I have a huge blog-crush on Steve Waldman, and no more than today (emphasis mine):
Consider a hypothetical asset manager, PIMROCK. PIMROCK reviews a pool of loans held by the bank J.P. Citi of America, and its analysts determine they are worth 30¢ of par value. The bank holds them at 80¢ on its book. PIMROCK agrees to put down $10B to purchase loans from the pool at 82¢ thrilling stock markets everywhere. It was all just a bad dream!
Under Geithner's plan, PIMROCK's $10B permits a $10B equity investment from the Treasury. Then the FDIC levers the whole thing up, providing $6 of debt for every one dollar of equity. So, $140B of bad loans are lifted from J.P. Citi of America, nearly $90B of which is sheer overpayment to the bank.
Of course, as cash flows evolve, PIMROCK's $10B is wiped out entirely, as is the Treasury's investment. The FDIC gets repaid in a bunch of securities worth about $50B, taking a $70B loss. But, as Calculated Risk, likes to say "Hoocoodanode?" These were real market prices, Geithner or his successor will argue. Our private partners lost everything. There was no subsidy here.
Meanwhile, taxpayers will be out around $80B.

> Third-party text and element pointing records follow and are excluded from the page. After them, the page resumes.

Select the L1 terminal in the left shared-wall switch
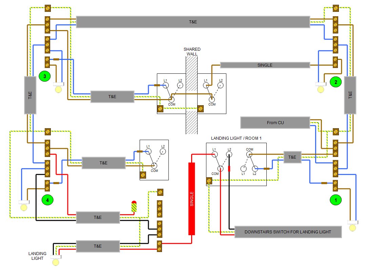click(x=165, y=85)
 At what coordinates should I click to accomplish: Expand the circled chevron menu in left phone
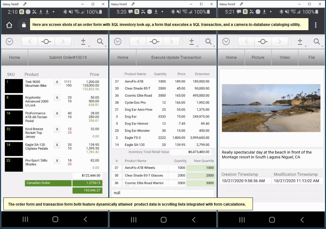[9, 42]
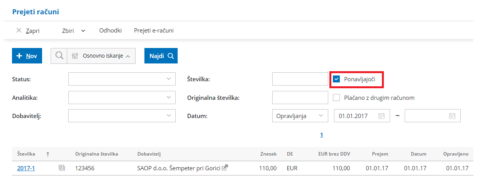This screenshot has height=190, width=480.
Task: Open invoice link 2017-1
Action: [26, 168]
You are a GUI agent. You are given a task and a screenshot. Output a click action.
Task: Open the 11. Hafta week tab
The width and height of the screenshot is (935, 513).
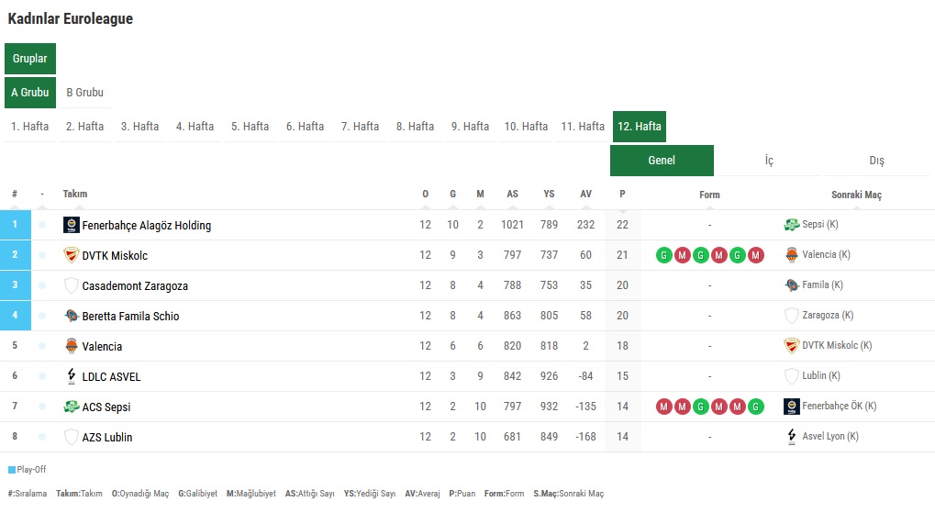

Why would PIMROCK go along with this? Because they feel it is their patriotic duty to work with the government for the good of the financial system, even if that involves accepting some sacrifices. And because they hold $100B in J.P. Citi of America bonds, and they've received assurances that if we can get the nation out of the financial pickle it's in, there will be no haircuts on those bonds. "Shaking hands with the government" means that nothing ever has to be put in writing.
Welcome to America, 2009. Change we can believe in.
When the powers that be are interviewed about why this option, why this incessant fixation on the cash for trash solution (how many misguided iterations must we go through before we change tactics), they always ALWAYS point to the catastrophe that was the failure of Lehman Brothers.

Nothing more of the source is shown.